QUOTED TEXT

__________________________________________________

Message Queues + Event-Driven Patterns
Phase 14 of /root Year 2: queues vs pub/sub, delivery semantics, idempotent consumers, dead-letter handling. Add async background work and webhooks to your Y2 service. 5-7 weeks, ~50-70 hours.
Sixth phase of Year 2. Asynchrony as a design choice. 5-7 weeks, ~50-70 hrs.
Most backend services need to do work asynchronously: send an email, process an upload, recompute a leaderboard, notify external systems. Doing this work synchronously (in the request path) creates slow endpoints, fragile systems, and customer-visible failures when downstream services hiccup. This phase teaches asynchrony as a deliberate pattern — queues, pub/sub, delivery semantics, idempotent consumers, dead-letter queues — applied to your Y2 service.
By phase end your service has at least one async-processed background job and at least one outbound webhook. Both are designed with explicit delivery semantics (at-least-once + idempotent consumer is almost always the right answer in 2026). You’ve recovered a stuck queue. You can defend the decision to use a queue vs pub/sub for a specific use case.
Prerequisites
- Phase 13 complete; service containerized
- 12 hrs/week budget reserved
- You accept: distributed systems primitives leak. You’ll meet failure modes that don’t exist in synchronous code. The phase exists to make those failures legible.
Why this phase exists
Queues and events are the entry to distributed-systems thinking. They introduce concepts that synchronous backend work never surfaces: messages lost, messages duplicated, messages out-of-order, workers that crash mid-processing, queues that grow without bound, schemas that evolve. These failure modes are unavoidable in any production system at scale. Y3’s distributed systems theory (Phase 21) takes the full course; this phase makes you fluent enough to design around the most common ones.
The pattern-first frame
Same eight steps as every phase.
1. PROBLEM
Some work your service needs to do is expensive (long-running), deferred (don’t need to do it now), or fan-out (one event → many consumers). Doing this work in the request path makes endpoints slow and tightly couples your service to downstream availability. Putting the work in a queue and processing it asynchronously is the standard solution.
That’s the messaging problem. Queues (one producer, many workers consuming each message once) vs pub/sub (one event, many subscribers, each seeing every event) are the two flavors. The implementations — Redis queues, RabbitMQ, NATS, Kafka, SQS, Pub/Sub — fit different points on a complexity / durability / scale curve.

__________________________________________________

SET TASKS
a: Repeat the passage from the message queues page from "By phase end" up to and including "those failures legible.".
b: Answer these questions using the message queues page:
(i) How many hours per week does the page say to reserve?
(ii) Which phase of Year 3 covers distributed systems theory in full?
(iii) Which delivery semantics does the page call almost always the right answer in 2026?

RECORD EXCERPTS

__________________________________________________

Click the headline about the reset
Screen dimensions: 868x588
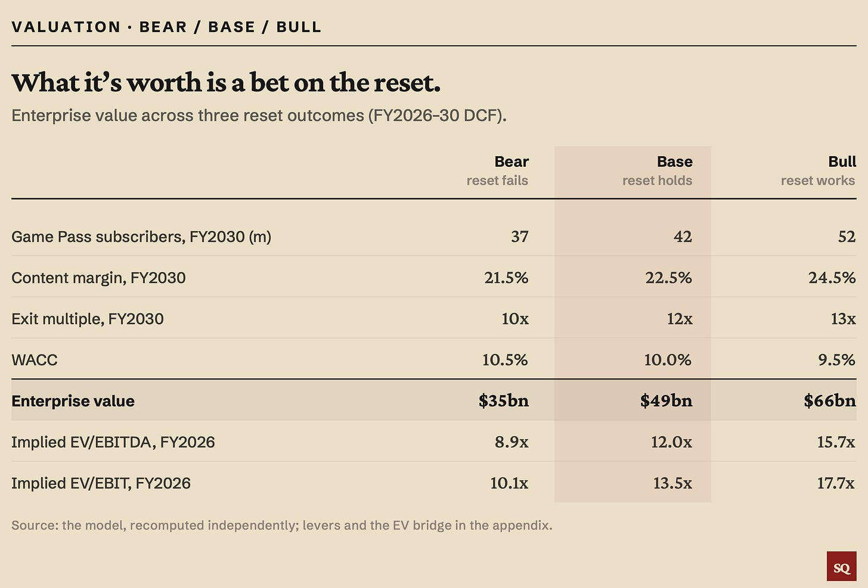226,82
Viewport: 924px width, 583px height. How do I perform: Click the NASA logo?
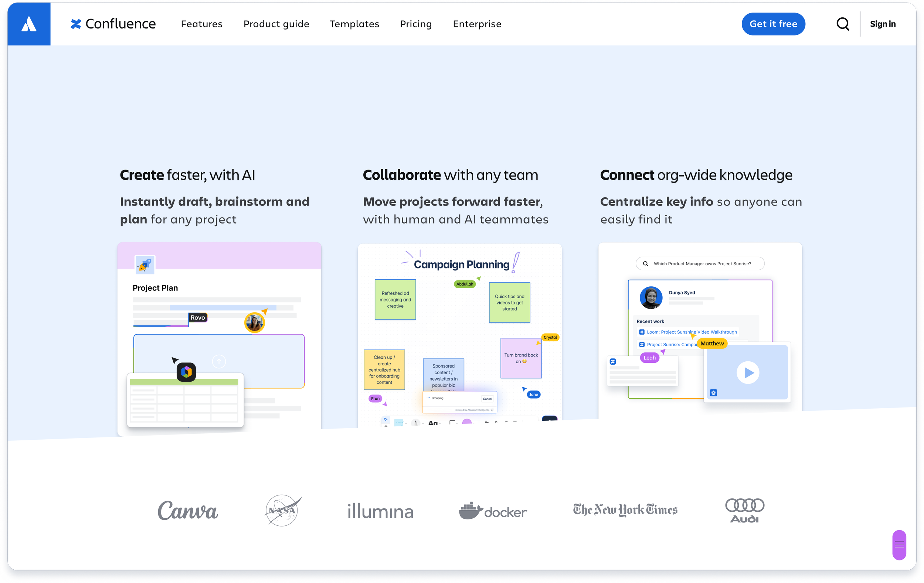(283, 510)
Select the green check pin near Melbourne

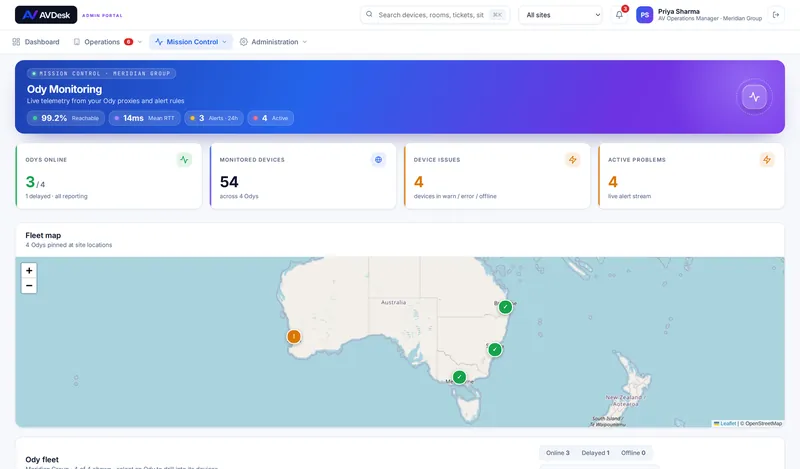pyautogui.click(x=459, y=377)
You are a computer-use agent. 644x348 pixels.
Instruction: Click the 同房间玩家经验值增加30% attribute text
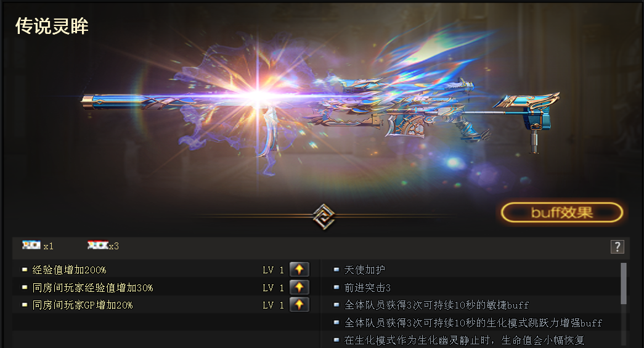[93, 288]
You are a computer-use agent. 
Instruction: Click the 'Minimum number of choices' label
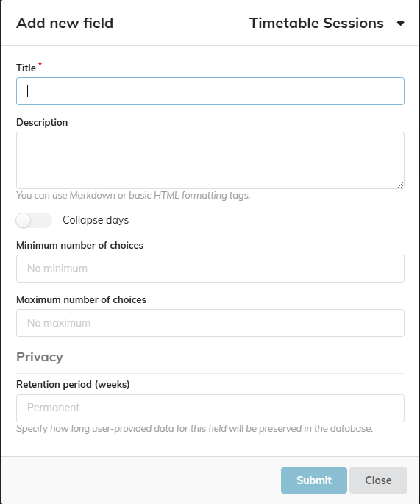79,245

__________________________________________________

SOLVED TASKS
a:
By phase end your service has at least one async-processed background job and at least one outbound webhook. Both are designed with explicit delivery semantics (at-least-once + idempotent consumer is almost always the right answer in 2026). You’ve recovered a stuck queue. You can defend the decision to use a queue vs pub/sub for a specific use case.
Prerequisites
- Phase 13 complete; service containerized
- 12 hrs/week budget reserved
- You accept: distributed systems primitives leak. You’ll meet failure modes that don’t exist in synchronous code. The phase exists to make those failures legible.

b:
(i) 12 hours per week.
(ii) Phase 21.
(iii) At-least-once delivery with an idempotent consumer.